Windows Azure ACS not only supports a set of very popular identity providers; it also has a key extensibility point that allows us to fulfill our client’s needs: the ability to integrate with custom Identity Providers. This integration requires that the providers be either WS-Federation protocol, such as Active Directory Federation Services (ADFS), or Open ID protocol compliant. The included support for ADFS solves Requirement #3 right away. But what about the other requirement of using existing ASP.NET membership databases as an identity repository? Turns out there are two very viable solutions to this problem: 1) Extending via WS-Federation Protocol, or 2) Extending via OpenID protocol.

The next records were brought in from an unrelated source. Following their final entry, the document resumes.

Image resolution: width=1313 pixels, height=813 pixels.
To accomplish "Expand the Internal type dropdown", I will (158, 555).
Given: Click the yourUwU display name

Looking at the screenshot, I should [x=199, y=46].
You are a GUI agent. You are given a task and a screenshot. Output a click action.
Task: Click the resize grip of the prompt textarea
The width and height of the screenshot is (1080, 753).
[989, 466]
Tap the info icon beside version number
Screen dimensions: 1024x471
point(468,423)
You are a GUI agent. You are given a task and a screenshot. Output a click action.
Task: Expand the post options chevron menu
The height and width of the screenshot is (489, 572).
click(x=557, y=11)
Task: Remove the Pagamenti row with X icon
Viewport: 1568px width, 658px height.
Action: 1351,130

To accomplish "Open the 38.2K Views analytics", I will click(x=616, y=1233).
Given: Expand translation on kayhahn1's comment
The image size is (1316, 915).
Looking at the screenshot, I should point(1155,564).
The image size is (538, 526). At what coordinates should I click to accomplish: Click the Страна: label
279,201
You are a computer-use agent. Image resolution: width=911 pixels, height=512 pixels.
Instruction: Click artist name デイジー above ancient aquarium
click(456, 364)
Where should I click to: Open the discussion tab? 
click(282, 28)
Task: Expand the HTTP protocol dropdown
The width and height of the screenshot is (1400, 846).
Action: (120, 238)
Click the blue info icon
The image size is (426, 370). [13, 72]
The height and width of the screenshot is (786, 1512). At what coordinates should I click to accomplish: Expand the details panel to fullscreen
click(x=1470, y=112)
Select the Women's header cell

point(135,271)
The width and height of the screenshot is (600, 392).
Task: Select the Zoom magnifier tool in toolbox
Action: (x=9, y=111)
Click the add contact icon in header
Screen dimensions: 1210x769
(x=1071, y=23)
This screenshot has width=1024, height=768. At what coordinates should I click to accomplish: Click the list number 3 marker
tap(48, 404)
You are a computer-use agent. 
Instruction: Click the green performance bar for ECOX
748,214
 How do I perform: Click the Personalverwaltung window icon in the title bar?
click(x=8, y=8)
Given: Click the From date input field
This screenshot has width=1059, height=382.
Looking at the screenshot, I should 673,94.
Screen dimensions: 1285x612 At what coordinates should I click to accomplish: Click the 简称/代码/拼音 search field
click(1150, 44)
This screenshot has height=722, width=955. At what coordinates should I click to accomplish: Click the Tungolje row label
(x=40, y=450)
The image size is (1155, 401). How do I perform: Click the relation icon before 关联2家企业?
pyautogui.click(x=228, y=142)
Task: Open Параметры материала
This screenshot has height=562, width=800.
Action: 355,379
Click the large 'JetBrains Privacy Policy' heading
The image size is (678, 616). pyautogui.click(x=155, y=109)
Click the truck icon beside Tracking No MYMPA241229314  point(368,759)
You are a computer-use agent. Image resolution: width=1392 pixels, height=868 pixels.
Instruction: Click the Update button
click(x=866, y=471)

WS-Federation Protocol Extensibility
To utilize an extension to the WS-Federation Protocol, the first step is to implement a Security Token Service (STS) that returned standard SAML tokens using the WS-Federation protocol (see here). Adding such a provider can be achieved in ACS by selecting the ‘Add ADFS 2.0 Identity Provider’ option. This option isn’t really bound to ADFS, but rather the WS-Federation protocol upon which ADFS was built. Third party solutions exist to expose an ASP.NET membership store as an STS, with http://identityserver.codeplex.com being a very prominent open source option.
If using a framework such as IdentityServer doesn’t work due to some unknown requirement, in-house solutions can be developed via the Windows Identity Framework (WIF). WIF is the basis for ADFS and can be used to do any claims-based authentication. In fact, the WIF SDK not only has a Visual Studio project template; it also has a really nice set of code examples, which can be found here. Also, the Microsoft Connect site has a fantastic code sample available for download here that shows how to issue tokens for Forms Authenticated users that are served up by an ASP.NET Membership Provider using WIF.
OpenID Protocol Extensibility
The second option is to leverage the OpenID protocol (endorsed by Google) by creating an OpenID provider that works with an ASP.NET membership schema. A nice C# framework already exists for this called DotNetOpenAuth that has been endorsed by http://openid.net. The code samples included with DotNetOpenAuth are extensive, and the OpenIdProviderMvc sample demonstrates how to implement the provider with a backing ASP.NET Membership provider (i.e. ASP.NET Forms-based Auth).
My research indicates that Windows Azure ACS is a good solution for my client’s need for a horizontal authentication layer that satisfies their requirements. I think the selection of Identity Provider protocols for issuing tokens will come down to enterprise strategy and the comfort level of the development team. Both protocols are widely used and well known. One advantage to using WS-Federation and the Windows Identity Framework is that the issued tokens will be identical to those issued by Active Directory Federation Services (ADFS) for the client’s domain (internal) users.